Uno due tre stella.- Quante volte da bambini vi abbiamo tutti noi giocato. E dovevamo restare fermi, immobili come statue, per non pagare penalità. E, pure, quante volte abbiamo giocato a nascondino. E nonostante l’interdetto, un poco anche abbiamo sbirciato tra le palpebre socchiuse. Che gioco è mai questo? Noi tutti piccoli Orfeo in pectore ma con il medesimo scalpitio nei piedi, spinti a sbirciare. Perché, per l’appunto, noi siamo occhi piedi orecchio voce fuggitivi e temporanei.  

“Canto è esistenza. Al dio facile impresa. / Ma quando siamo, noi? Nei suoi disegni / quando egli terra e stelle a noi prepara? (Rilke, Sonetti ad Orfeo, op. cit.).

Ho appena terminato di leggere il libro postumo del Premio Nobel per la Letteratura Mario Vargas Llosa I Venti ultimo ironico e malinconico suo commiato. Questa, in sintesi, la trama: da buon nostalgico, insieme a pochi altri «relitti» come lui, l’uomo se pur anziano non poteva mancare alla manifestazione contro la chiusura del cinema Ideal, una delle ultime sale ancora attive a Madrid. L’evento si è svolto nell’indifferenza generale: del resto alle nuove generazioni non interessa la scomparsa di quel luogo obsoleto, insieme a musei, librerie, biblioteche, teatri. Ormai basta uno schermo per avere il mondo a portata di mano, e l’arte assume la forma di una meraviglia digitale. In una Madrid surreale però l’anziano ha dimenticato l'indirizzo di casa. Solo, confuso, afflitto da terribili venti «inopportuni», vaga smarrito in una città in cui i luoghi di cultura e di incontro sono ormai virtuali. Tra ricordi frammentati e rimpianti di un grande amore, l'anziano continua a perdersi, pensando al mondo che è stato, e al mondo che verrà.

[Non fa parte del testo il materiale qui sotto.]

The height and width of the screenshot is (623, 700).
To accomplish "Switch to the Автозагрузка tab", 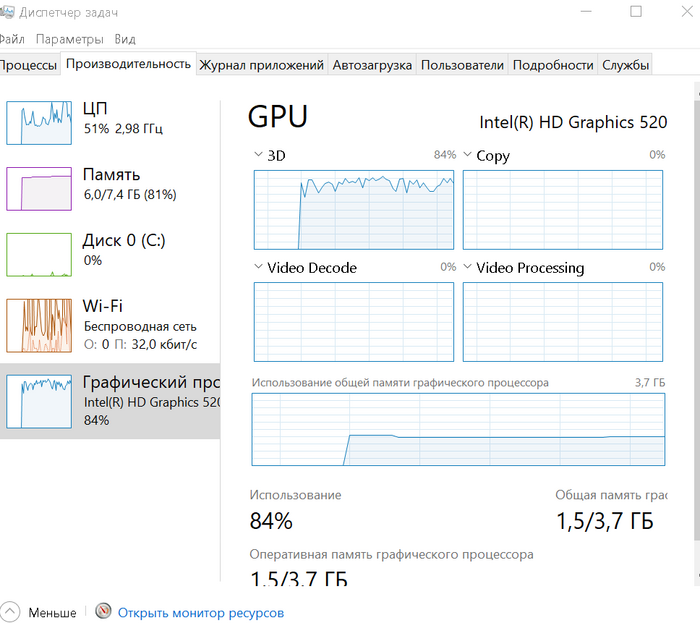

Eppure, lo ribadisco, noi non ci arrendiamo. L’arte tutta è proprio, fin dai suoi primordi, questo nostro non arrenderci e, perciò stesso, prende nota di noi e, perciò stessa, è un dono divino pur essendo esercizio forma stile canto ascolto del tutto umano. E, ovviamente, anche cinema.

“Primavera è ritornata e la terra / è come un bimbo, che sa le poesie; / tante, o tante … Riceve il premio / per lo sforzo del lungo apprendimento” (Rilke I sonetti a Orfeo, op. cit.) – e noi con essa continueremo il lungo apprendimento, continueremo a mandare poesie a memoria, a leggere versi, magari a scriverne di nuovi.